Вскоре я совсем подружилась с государыней. Помню как теперь, она носила меня на руках по училищу, не давала девицам мучить меня и прикрывала от них мои ноги своим синим бархатным распашным капотом. Все, все помню! Помню ее белые нежные руки с голубыми жилками. Помню ее самое: она была не полная, глаза у нее были добрые-предобрые, а на щеках у нее была точно красная сыпь. Сколько я теперь соображаю, Елисавета Алексеевна хороша не была, но, видно, я ее уже очень крепко любила, что тогда она мне казалась красавицей. Что я сама забыла про мои тогдашние проделки с добрейшей государыней, то помнили в училище все девицы и классные дамы, и в виде интересных анекдотов про милость ее величества к маленькой Машеньке Толстой рассказывали всем, кто хотел слушать. И многие подробности о моей детской бесцеремонности дошли до меня уже через «больших». Рассказывали мне, что я дошла до такой предерзости: приказывала просто императрице, какие мне привезти подарки.

— Привези мне картинок! Я свои все сломала, — раз сказала я ей.

— Какие тебе хочется картинки?

— Такие, как мне Яшенька Перфильев привозил…

— А кто это Яшенька Перфильев? — спросила Елисавета Алексеевна.

— Какая ты! Ты ничего не понимаешь… Ну, Яшенька Перфильев, Степашин брат!..

— А какие картинки он привозил?

— Картинки? Вот какие: так вот, знаешь, кораблик, а дернешь за хвостик, кораблик разломится, и там — все девочки, девочки… И все такие привозил! Дернешь за хвостик, а там что-нибудь и выскочит!..

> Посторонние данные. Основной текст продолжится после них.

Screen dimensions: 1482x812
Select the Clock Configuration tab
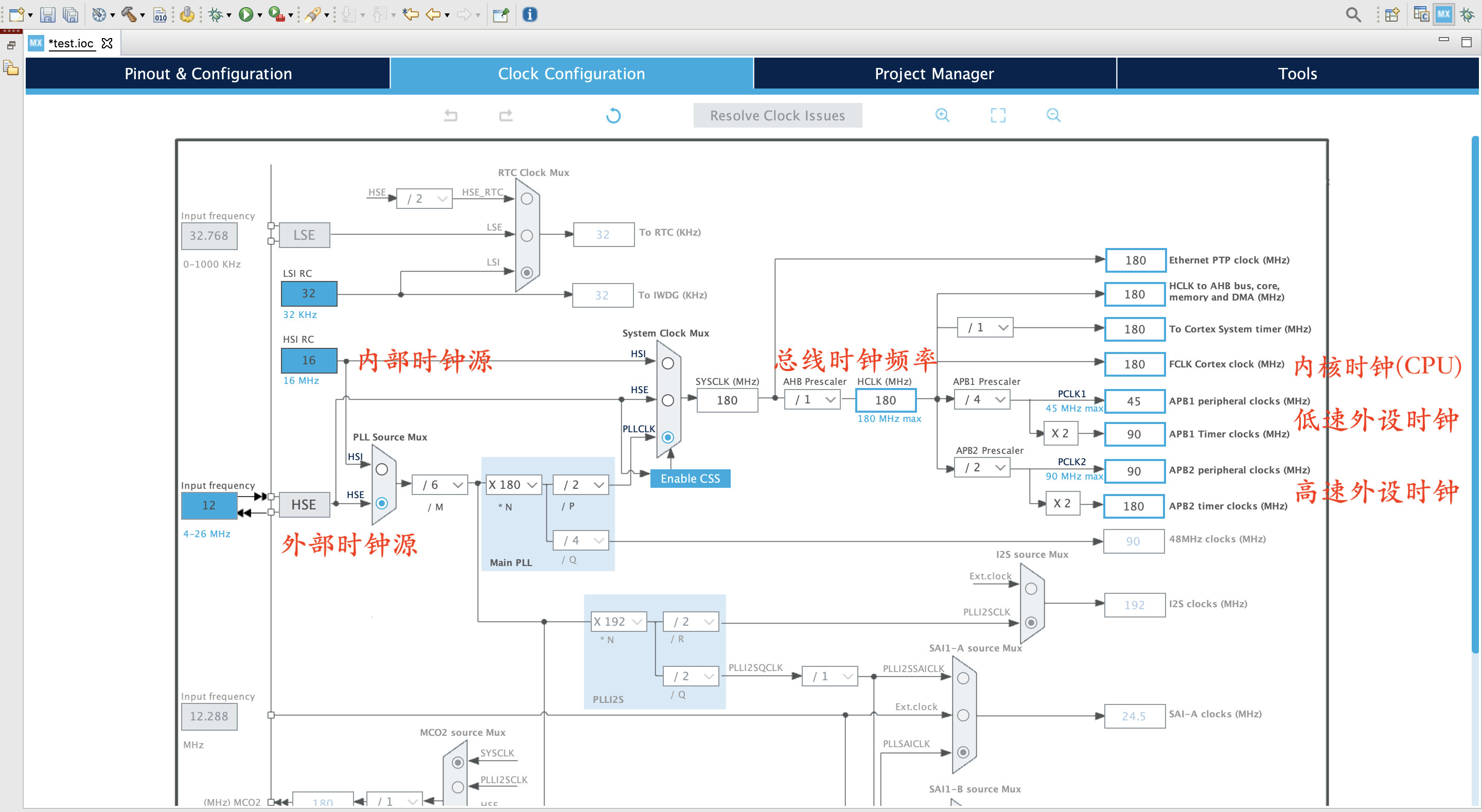(x=571, y=73)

И много таких картинок по моему велению привозила мне тогда императрица. Должно быть, я их все переломала, беспрестанно дергая за хвостик, а другие картинки (без движения) у меня в альбоме сохранились до сих пор, но они все очень сентиментального содержания: все на них жертвенники, факелы, пирамиды, пламенеющие сердца… И, должно быть, они обязаны своим с лишком семидесятилетним существованием только тому, что я тогда всем этим нежным прелестям не сочувствовала. Вот большая восковая кукла, которую привезла Лизаньке Елисавета Алексеевна, — это другое дело. Помню до сих пор, как мне хотелось эту куклу хоть немножечко подержать на руках… Но Лизанька мне до нее и дотронуться не давала.

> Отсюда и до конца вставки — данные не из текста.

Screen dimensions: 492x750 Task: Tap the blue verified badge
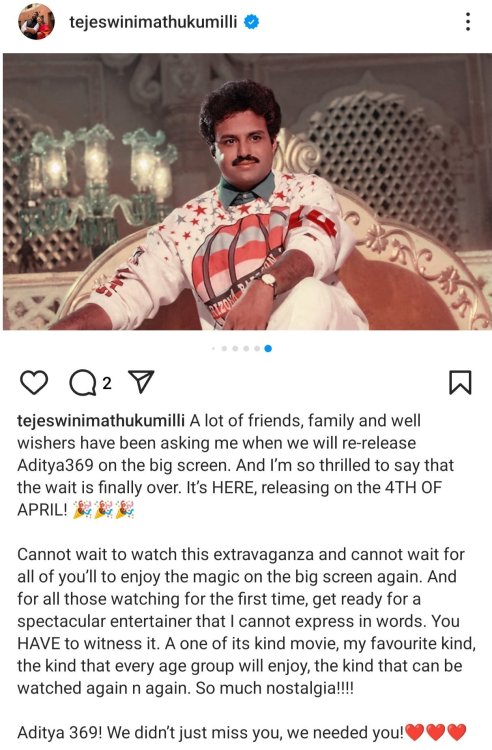252,22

При этом m-me Вистенгаузен показала всю свою начальническую справедливость. При кукле (чтобы одеть ее) был привезен целый картон разных красивых лоскутков, и между ними была положена совершенно новая малиновая турецкая шаль. Одно из двух, думается мне теперь: или государыня приказала положить эту шаль, чтобы ею можно было укрывать больную Лизаньку, или с целью, чтобы эта вещь попала в руки моей небогатой матери. Но, видно, начальница не была того мнения, потому что живо положила этой шали резолюцию: как только увидала ее, сейчас же приказала принести себе ножницы, отрезала один борт и отдала его Лизаньке на платье кукле, а остальную шаль искрошила на мелкие кусочки, унесла из лазарета и раздала «на память» всем девицам училища… Господи, какая жалость! Все эти девочки прожили бы преспокойно и без этих лоскуточков, а у моей бедной матери во всю ее жизнь не было никакой шали, не только турецкой. И как бы она была хороша в ней, гуляя под ручку с отцом моим… Да вот помешала этому справедливость m-me Вистенгаузен…

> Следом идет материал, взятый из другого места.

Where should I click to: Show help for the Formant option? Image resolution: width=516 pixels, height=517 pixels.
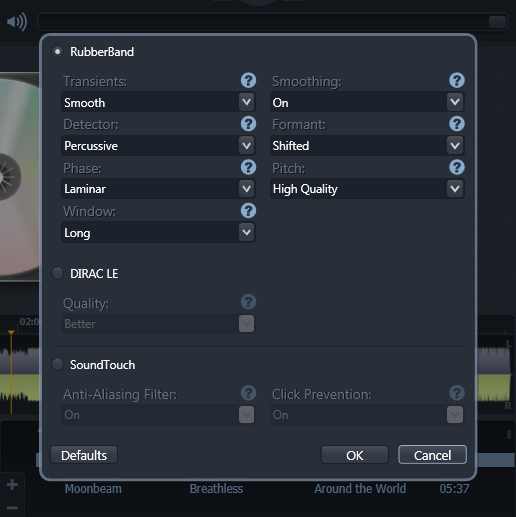point(457,124)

Сестра Лиза все не поправлялась, и, наконец, сами доктора довели до сведения ее величества, что при болезненном состоянии воспитанницы Толстой ей очень вредно, сидеть в четырех стенах, и самое лучшее было бы отдать ее родителям, чтобы они свезли ее на дачу, где на чистом воздухе она наверное скорее поправится… Елисавета Алексеевна призвала к себе отца моего и передала ему совет докторов. Разумеется, папенька сейчас же взял больную дочь домой, нанял дачу на Черной речке, и мы вскоре всей семьею перебрались туда… Отпуская Лизаньку с большим сожалением, государыня положила ей на домашнее воспитание пенсию и взяла с отца честное слово, что на место старшей дочери он отдаст меня в ее Патриотическое училище. Но я, видно, была человек самостоятельный; когда пришла пора меня отдавать, я твердо заявила, что от папеньки с маменькой никуда не пойду, и меня оставили воспитываться дома.